Refiners to invest $570 billion as they face a host of global uncertainties
Energize Weekly, June 5, 2019
More than $570 billion in new global oil refining investments are set to be made by 2025, raising total capacity by 15 percent to 116 million barrels a day, according to Bloomberg New Energy Finance (BNEF).
About 75 percent of the new capacity will be in the Asia-Pacific region and the Middle East, with two-thirds of the additions—categorized as “megaprojects” each with more than 300,000 barrels a day in capacity—being financed by national oil companies.
“These new refineries will affect the competitiveness of different regions and potentially lead to shifts in global product flows and the closure of uncompetitive capacity,” BNEF said.
In 2019, BNEF said that oil demand is projected to exceed 100 million barrels a day, with almost all of it in refined products such as gasoline and diesel.
Refiners make their money on the difference or “spread” between oil prices and the prices of refined products.

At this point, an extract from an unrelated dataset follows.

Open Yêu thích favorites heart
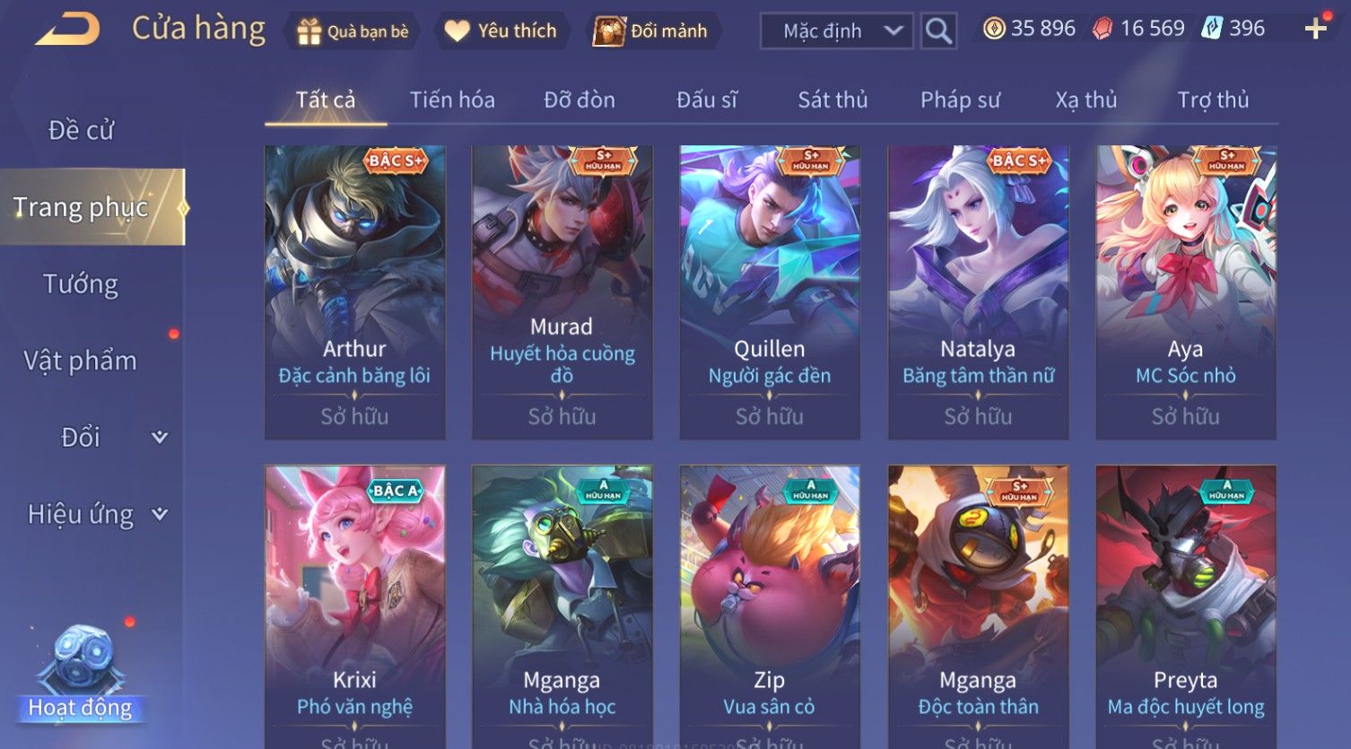 458,31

This has fluctuated around $5 a barrel for the past 20 years, creating a “value pool” of as much as $250 billion a year, Bloomberg said.
“Looking forward, refiners are faced with a more challenging and complex market,” BNEF said. “Demand growth across different products is beginning to diverge, and significant capacity additions in Asia and the Middle East will impact margins and trade flows for fuels and petrochemicals.”

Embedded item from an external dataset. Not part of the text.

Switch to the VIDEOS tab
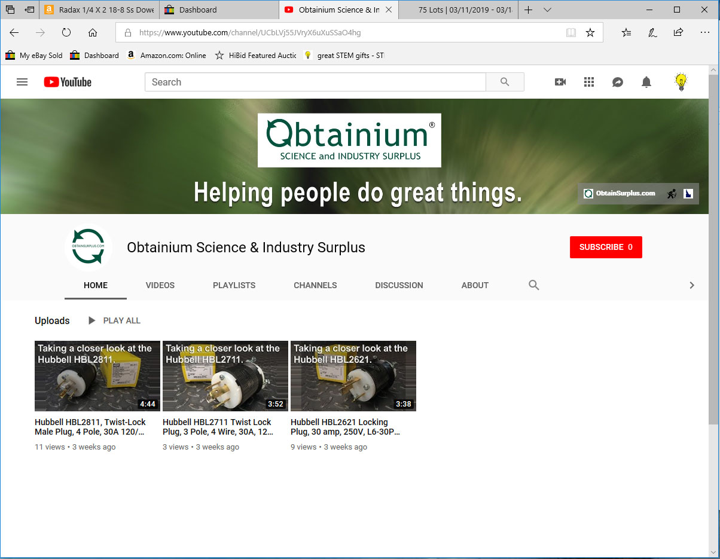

The refining sector is facing a series of shifts and uncertainties. One of the biggest is a change in crude supply toward lighter, sweeter grades.
The International Energy Agency forecasts that almost all incremental oil supply to 2040 will come from shale oil, which is of a lighter grade, and light natural gas liquids.
This will shift refiners impact profitability and threaten investments in complex, heavy crude plants, BNEF said.
The biggest near-term uncertainty is the new requirement reducing sulfur levels in marine fuels. The International Maritime Organization is requiring the sulfur content to drop to 0.5 percent from the 3.5 percent cap beginning in 2020.
“This will trigger a considerable shift in demand as the shipping market migrates to new, compliant fuels,” BNEF said.
Another uncertainty for the refining sector going forward is how quickly and to what level electrical vehicles will penetrate the market. Road fuels account for about half of all refined oil. “We expect this trend to have a growing impact on refined product demand over the next 10-20 years, forcing refiners to reduce fuel yields.”